Les relations internationales sont, bien sûr, une affaire de rapports de force, mais ceux-ci devraient être canalisés par une diplomatie qui cherche des solutions mutuellement acceptables. Les négociations climatiques, dont Donald Trump a claqué la porte en juin dernier, sont une illustration unique de ce qu’elle peut tisser. Voilà un forum dans lequel les États regardent dans la même direction, où la culture de l’écoute est vitale, où l’on pose patiemment les pavés d’une voie qui doit mener à la décision collective.
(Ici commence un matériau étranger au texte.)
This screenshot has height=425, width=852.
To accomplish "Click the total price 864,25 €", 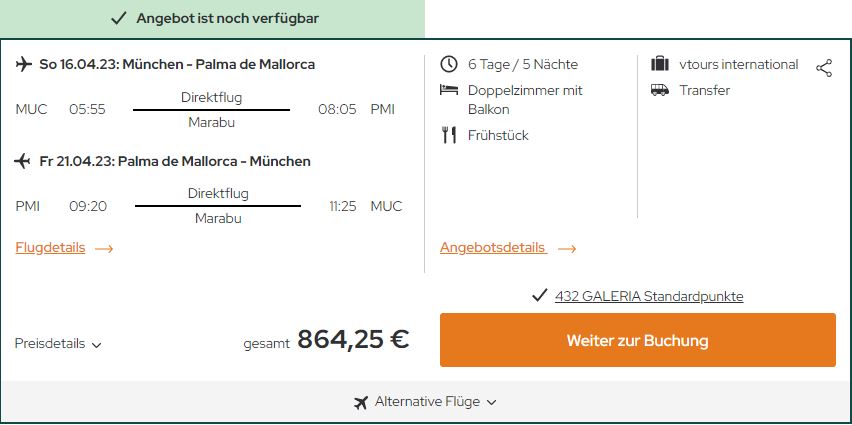I will (353, 340).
Le retrait américain de l’Accord de Paris n’en a, pour l’heure, pas modifié la dynamique. Mais elle reste fragile, comme l’a montré la semaine de négociation difficile qui vient de s’écouler à Bonn. Fourmis discrètes et obstinées, les négociateurs cherchaient à préparer le cadre censé mettre l’Accord en musique. Leur travail n’a pas porté ses fruits, il leur faudra faire mieux en vue de la Conférence de Katowice, en décembre, où la partition doit être adoptée. C’est une nouvelle bataille pour le climat, mais aussi pour la diplomatie, qui doit prouver que les spasmes américains n’ébranlent pas la recherche de solutions concertées aux problèmes du monde.